26-letni Söderling triumfował również w tym roku podczas zawodów w Brisbane, Rotterdamie i Marsylii. Na rodzimej mączce w Båstad wywalczył swój 10. w karierze mistrzowski tytuł i poprawił na 10-4 bilans gier ze starszym od siebie o trzy lata Ferrerem. Aktualny numer jeden szwedzkiego tenisa powtórzył tym samym triumf sprzed dwóch lat.

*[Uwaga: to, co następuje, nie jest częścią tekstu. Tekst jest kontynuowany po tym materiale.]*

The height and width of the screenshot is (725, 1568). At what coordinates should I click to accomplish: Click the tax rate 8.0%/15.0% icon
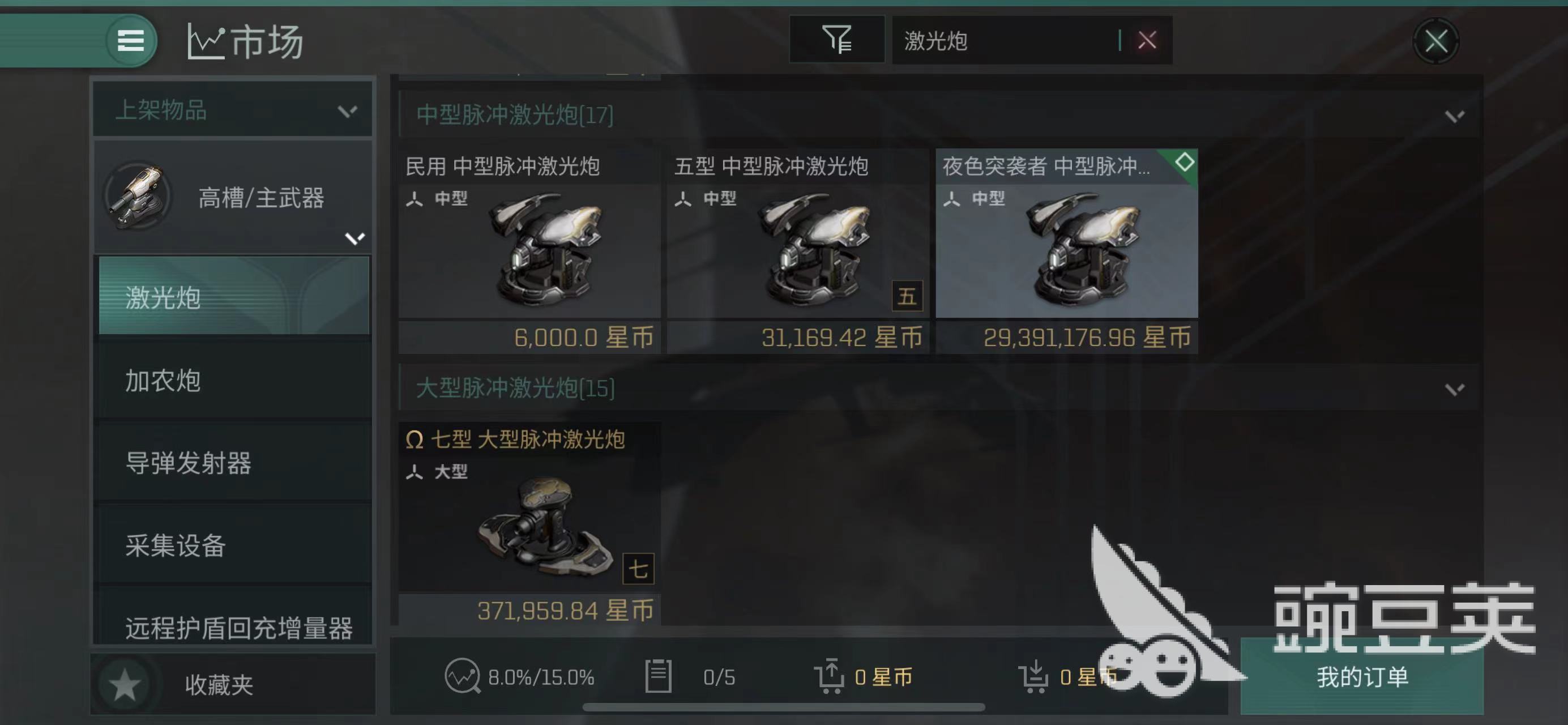pos(462,676)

- To był wspaniały tydzień dla mnie. Jestem bardzo zadowolony, tym bardziej że ostatnio narzekałem na drobne urazy. Mam nadzieję, że zaprezentuję się z dobrej strony także podczas tournee po Stanach Zjednoczonych - powiedział po niedzielnym finale Söderling. Szwed pięciokrotnie przełamał serwis rezydującego w Walencji Ferrera, a jedyny raz stracił własne podanie w drugiej partii.
W przeciągu 67 minut gry Söderling stracił zaledwie trzy piłki przy swoim premierowym serwisie, zgarniając 61 ze 100 wszystkich rozegranych w całym meczu punktów. Hiszpan przy swoim pierwszym podaniu wygrał zaledwie co drugą piłkę i nie był w ogóle w stanie zagrozić reprezentantowi gospodarzy.